Cheyenne Wilson

2018 Finalists

Cheyenne Wilson

Ngāi Tūhoe, Ngāti Awa, Ngāti Tūwharetoa, Te Arawa

Cheyenne Wilson, 25, is from Southland and has spent all of her life on farms. Her parents worked on farms in Southland and when she left school, she worked in the shearing sheds and as a cook.

She says about five years ago she stumbled upon dairying and hasn't looked back since. Cheyenne says it started when a local dairy farmer noticed her rearing calves as one of her many jobs she had at the time and offered her a full time role on his farm. After three years on this farm

she moved up to Canterbury and is now working for Nathan and Erin Christian on Lochan Mor farm near Ashburton. Cheyenne is the Assistant Manager on the property, however in June will move to Culverden in North Canterbury to manage a 600 cow farm for Emlyn Francis.
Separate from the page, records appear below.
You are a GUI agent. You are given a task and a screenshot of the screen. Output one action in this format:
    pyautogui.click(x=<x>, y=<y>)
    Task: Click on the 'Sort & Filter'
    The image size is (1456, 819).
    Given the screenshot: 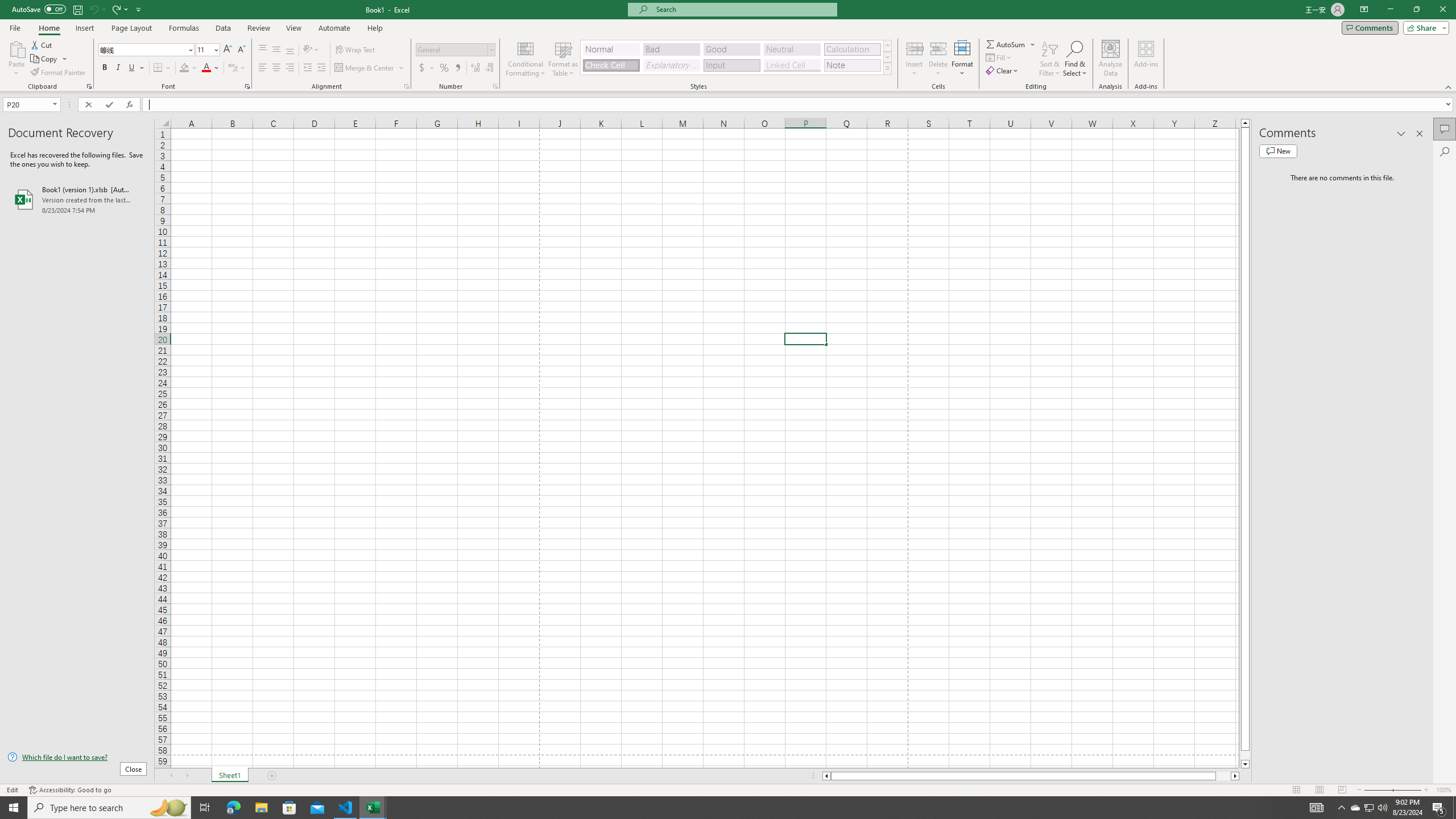 What is the action you would take?
    pyautogui.click(x=1049, y=59)
    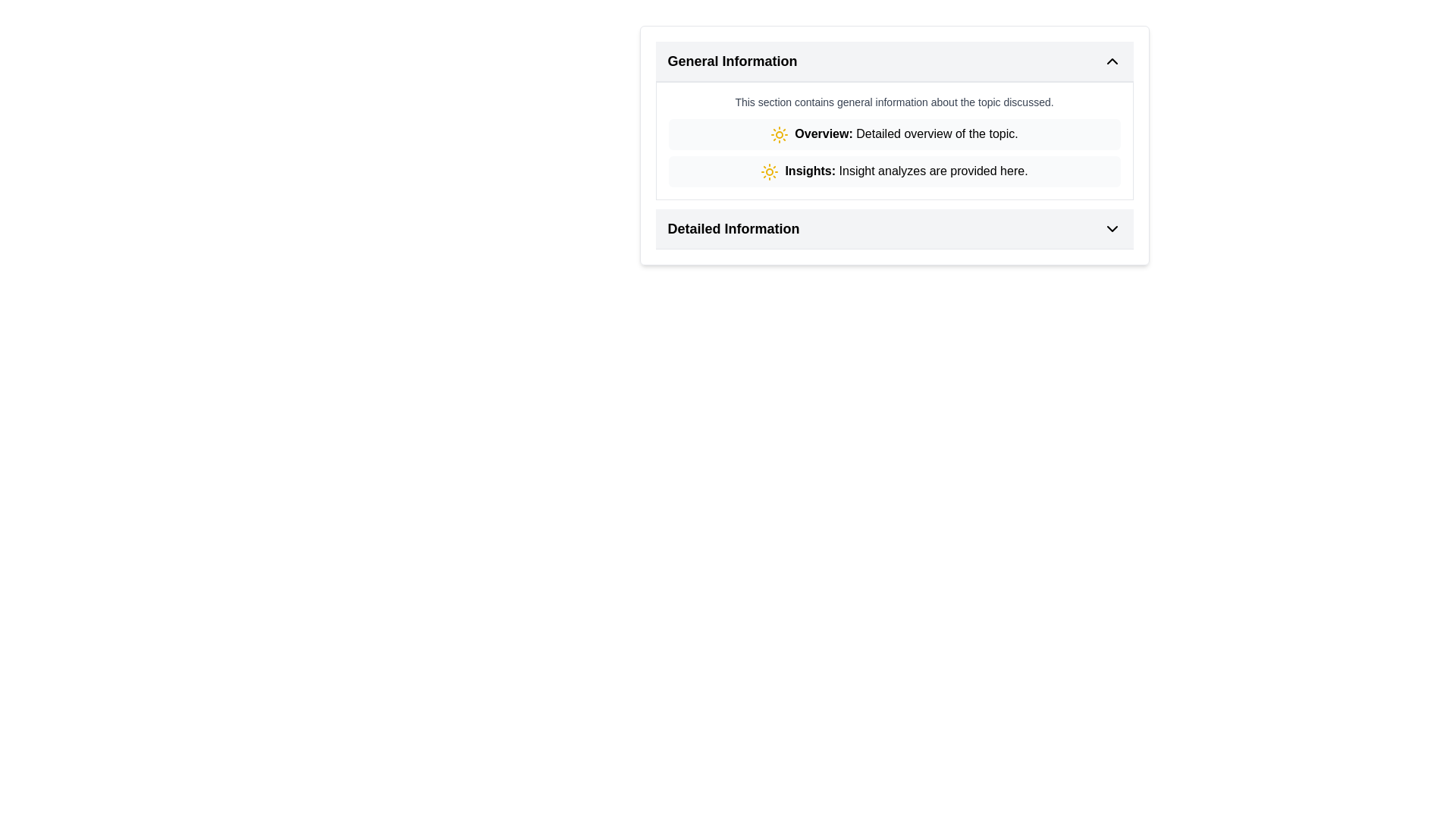  Describe the element at coordinates (1112, 228) in the screenshot. I see `the toggle icon located at the far right of the 'Detailed Information' section header` at that location.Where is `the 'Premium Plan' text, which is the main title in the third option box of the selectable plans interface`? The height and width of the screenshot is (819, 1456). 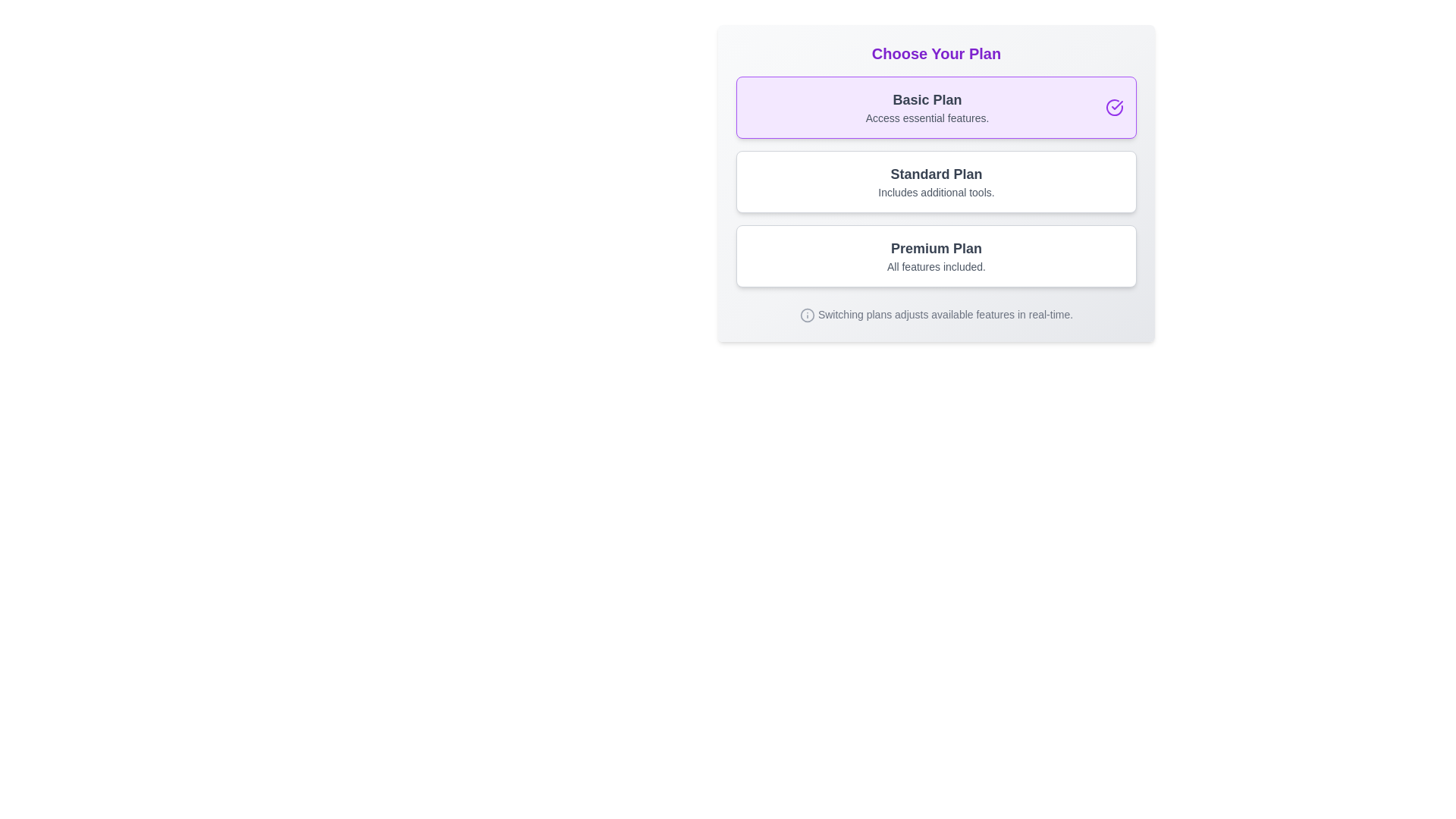 the 'Premium Plan' text, which is the main title in the third option box of the selectable plans interface is located at coordinates (935, 247).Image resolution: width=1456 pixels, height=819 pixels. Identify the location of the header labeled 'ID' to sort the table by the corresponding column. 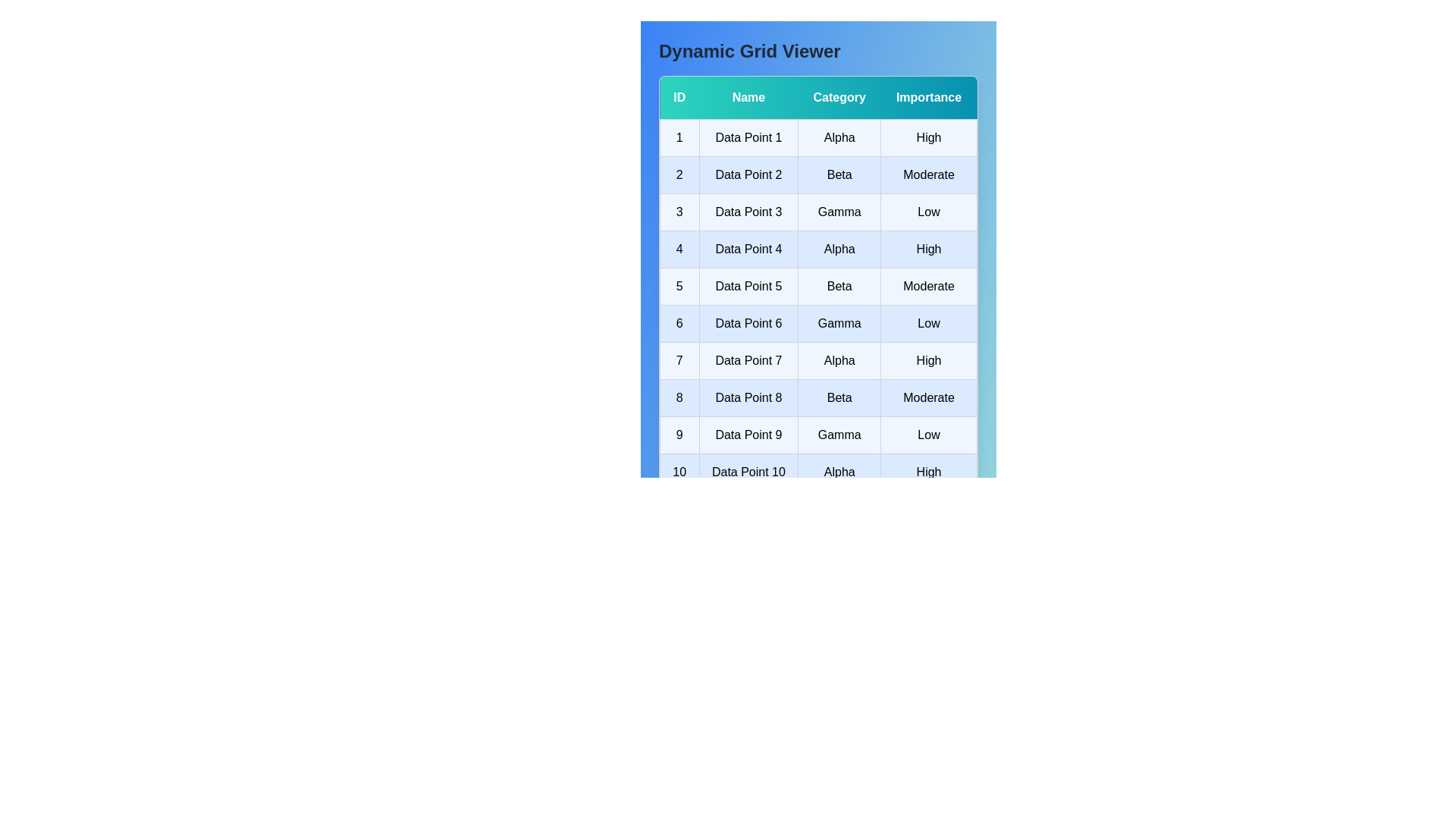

Cheyenne has undertaken courses with Primary ITO, working her way through the various levels and is currently completing the Level 5 Production Management course.

Cheyenne knew no one when she came to Canterbury, but quickly developed new friendships by getting involved in Young Farmers and is Chairperson of the Hinds Club. She is also a regional leader for Dairy Womens Network Mid Canterbury. Last year she entered the Dairy Industry Awards and was the runner-up in the Trainee of the Year section in Canterbury/North Otago. This she says has helped raise her profile and will enhance her career opportunities. She enjoys hunting and also plays netball for a local club

She says being born in Southland and with her marae being in the Bay of Plenty, she feels urbanised and hasn't had the opportunities to engage in te ao Māori and tikanga Māori to the extent that she would like to, but has plans to change this.

Cheyenne has set a goal of becoming a strong Māori female leader in the dairy industry. She says there are very few Māori female leaders who are in active roles on farms and she wants to play a part in helping rangatahi to make a career in the dairy industry and to mentor and encourage them.

Cheyenne says the reason for entering the Ahuwhenua Young Māori Farmer Award is to help strengthen and develop her leadership ambitions. She says the profile of the competition will help her achieve this. Cheyenne says being one of the finalists is also a way of acknowledging all the people who have supported and mentored her in her career.